“La Rivoluzione inizia ora; la Rivoluzione non sarà un compito facile, la Rivoluzione sarà un'impresa dura e piena di pericoli…” 

“La repubblica non fu libera nel 1985 ed il sogno dei mambises si frustrò all'ultima ora; la Rivoluzione non si realizzò nel 1933 e fu frustrata dai suoi nemici. Questa volta la Rivoluzione ha dalla sua un popolo intero, ha tutti i rivoluzionari, ha i militanti onesti. La sua forza è così grande e così incontenibile che questa volta il trionfo è assicurato!”
“Il destino per Cuba dev'essere grande, perché il nostro popolo si è messo in marcia, il nostro popolo è in piedi e deciso a tutto; e quando i popoli si alzano come si è alzato il popolo di Cuba, quando i popoli si mettono in marcia come ha fatto il popolo di Cuba, con il suo Esercito Ribelle all'avanguardia, allora non esiste alternativa.”

"(...) è veramente ammirabile il grado di coscienza sviluppatosi nel paese, il civismo di questo popolo, la disciplina di questo popolo, l’anima di questo popolo; infatti, sono orgoglioso dell’intero popolo, ho una fede straordinaria nel popolo di Cuba (APPLAUSI).

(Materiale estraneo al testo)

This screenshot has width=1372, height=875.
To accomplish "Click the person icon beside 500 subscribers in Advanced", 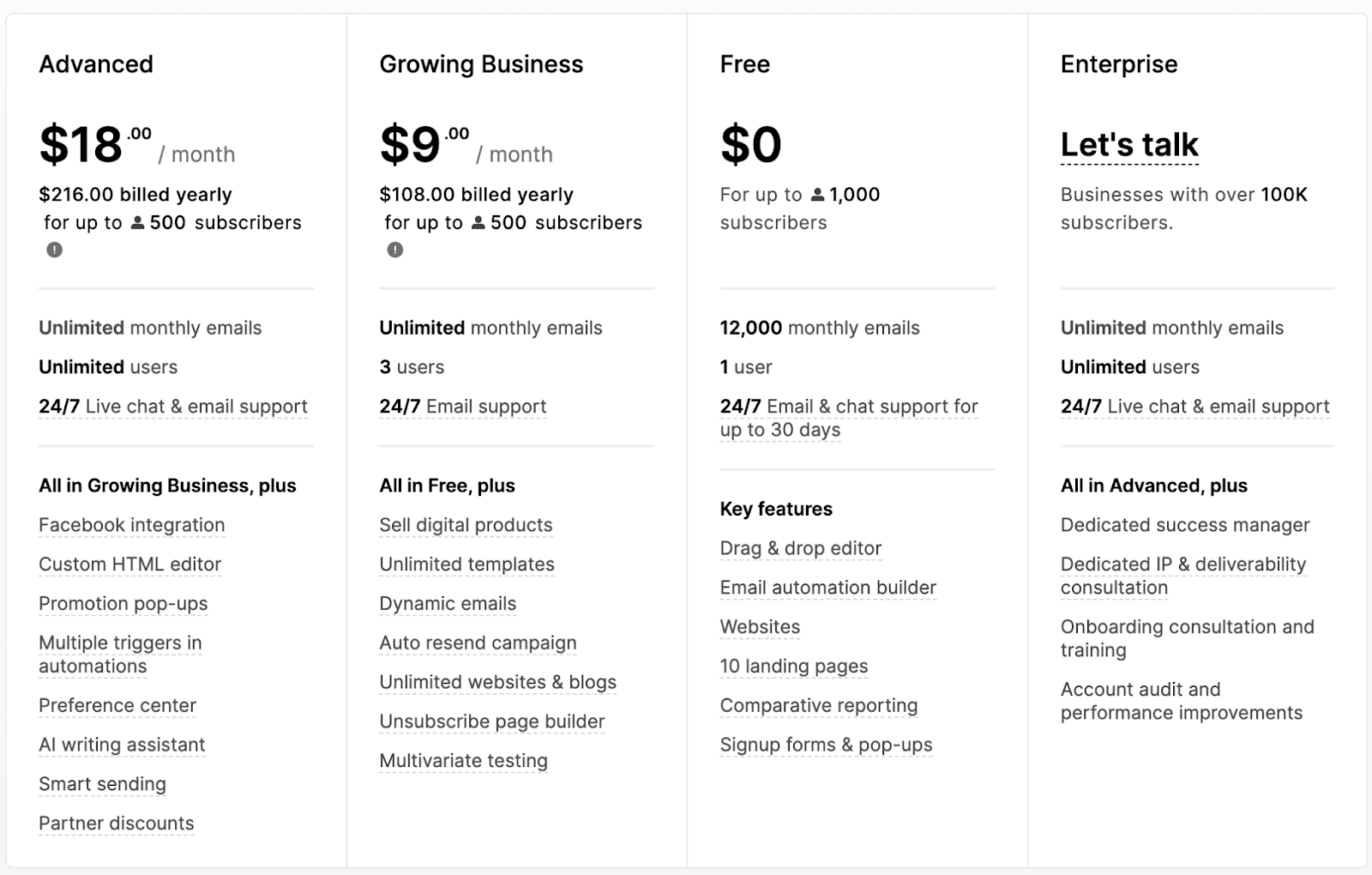I will pyautogui.click(x=137, y=223).
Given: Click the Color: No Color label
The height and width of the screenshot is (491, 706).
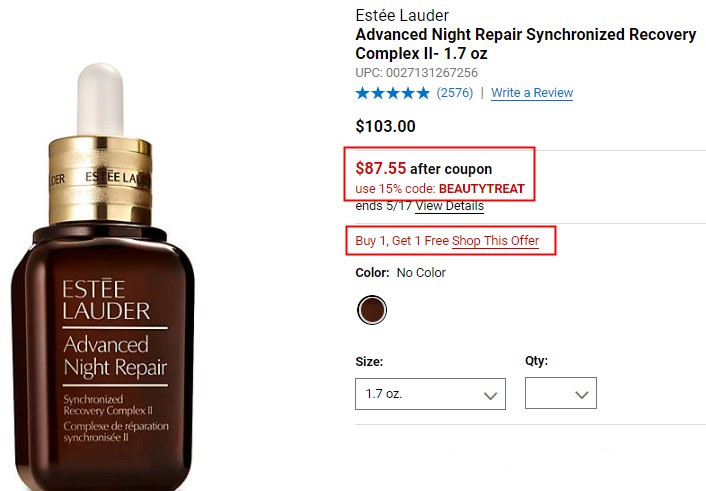Looking at the screenshot, I should pyautogui.click(x=400, y=273).
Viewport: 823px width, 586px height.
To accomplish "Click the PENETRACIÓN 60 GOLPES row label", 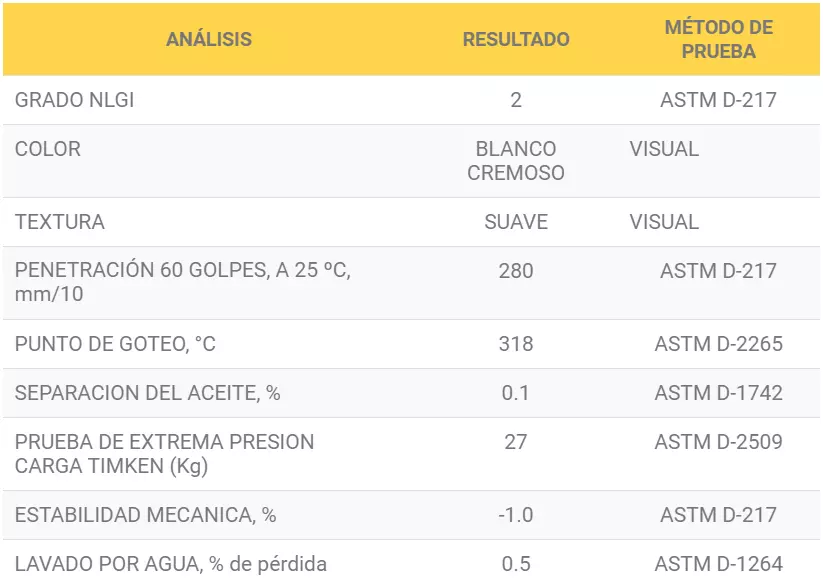I will pyautogui.click(x=183, y=282).
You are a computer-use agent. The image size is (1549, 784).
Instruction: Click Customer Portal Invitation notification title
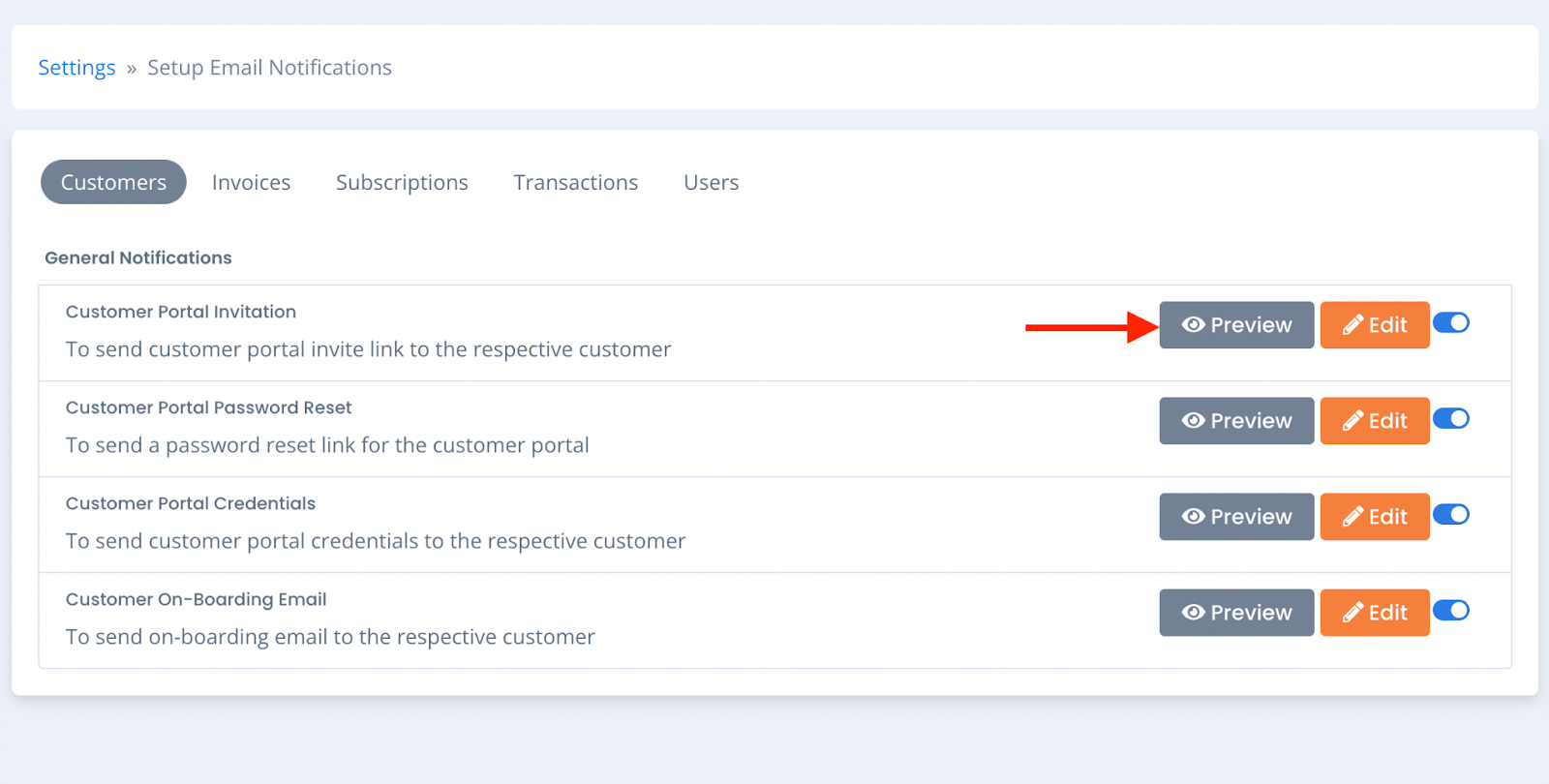coord(181,312)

Vale la pena sacrificarsi per il nostro popolo".

"Io so che quando un popolo è unito come questo e ha fede e ha uomini che non lo tradiranno, è un popolo invincibile; e che alla Rivoluzione niente né nessuno potrà vincerla."

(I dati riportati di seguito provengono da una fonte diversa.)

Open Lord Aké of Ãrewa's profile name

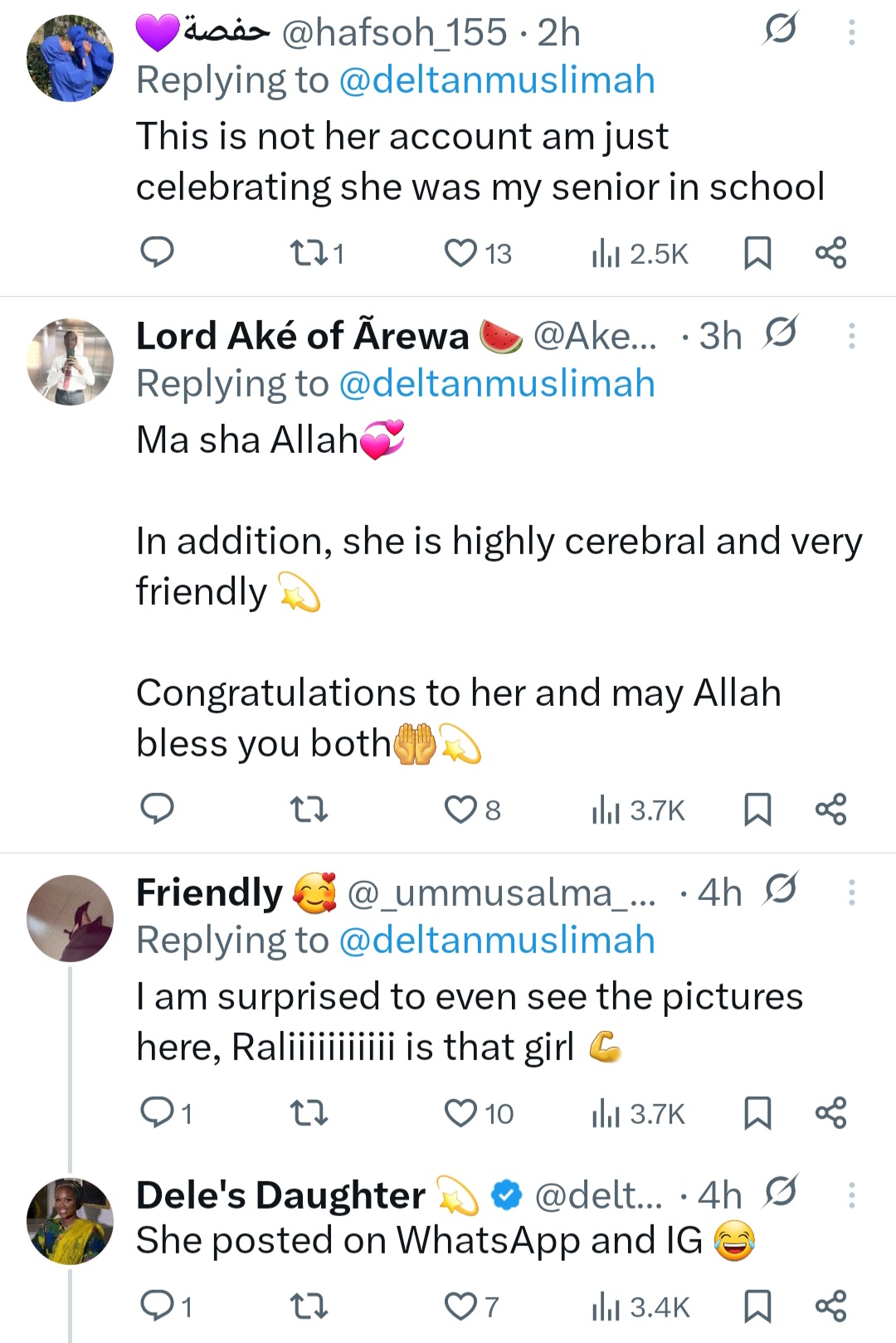point(302,336)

"Il maggior crimine che potrebbe commettersi oggi a Cuba, ripeto, il maggior crimine che potrebbe commettersi oggi a Cuba, sarebbe proprio un crimine contro la pace. Ciò che non verrebbe perdonato da nessuno a Cuba, oggi, sarebbe proprio che ci si cospirasse contro la pace".

“Sono sicuro che Cuba andrà avanti, che  Cuba ha un gran destino e che ha un gran popolo che si merita le glorie che si sta guadagnando con il suo eroismo nella guerra, con la sua virtù nella pace, e con il valore che dimostrerà ancora mille volte se fosse necessario riprendere le armi”.

"Al nostro popolo lo potranno far sparire dalla faccia della Terra, ma non potranno è mai vincerlo; perché il nostro popolo con la sua ragione, con il suo eroismo, con la sua dignità, con il suo decoro e con la sua grandezza è un popolo invincibile ed è un popolo che bisogna rispettare."

“[…] Che cosa ha fatto Cuba per essere condannata?  Che cosa ha fatto il nostro popolo per meritare la Dichiarazione di Costa Ricca?  Il nostro popolo non ha fatto nient’altro che rompere le catene!  Il nostro popolo non ha fatto nient’altro che lottare per un destino miglior, senza danneggiare nessun altro popolo, senza togliere niente a nessun altro popolo.”

“Il popolo degli Stati Uniti provava simpatia per la lotta cubana.  Quella Dichiarazione Congiunta era una legge del Congresso di questa nazione, in virtù della quale si dichiarava la guerra alla Spagna.  Però, quell’illusione culminò con una spietata truffa”. 

“I cubani che lottarono per la nostra indipendenza, i cubani che a quel momento davano il loro sangue e la loro vita, credettero di buona fede in quella Risoluzione Congiunta del Congresso degli Stati Uniti, di 20 aprile 1898, che asseriva che Cuba è e deve essere, di diritto, libera ed indipendente”.

“Cuba fu l’ultimo paese dell’America ad affrancarsi dalla dominazione spagnola, dal giogo coloniale spagnolo, e chiedo scusa a sua signoria, il rappresentante del governo spagnolo. Ed essendo l’ultimo, dové lottare anche più duramente”.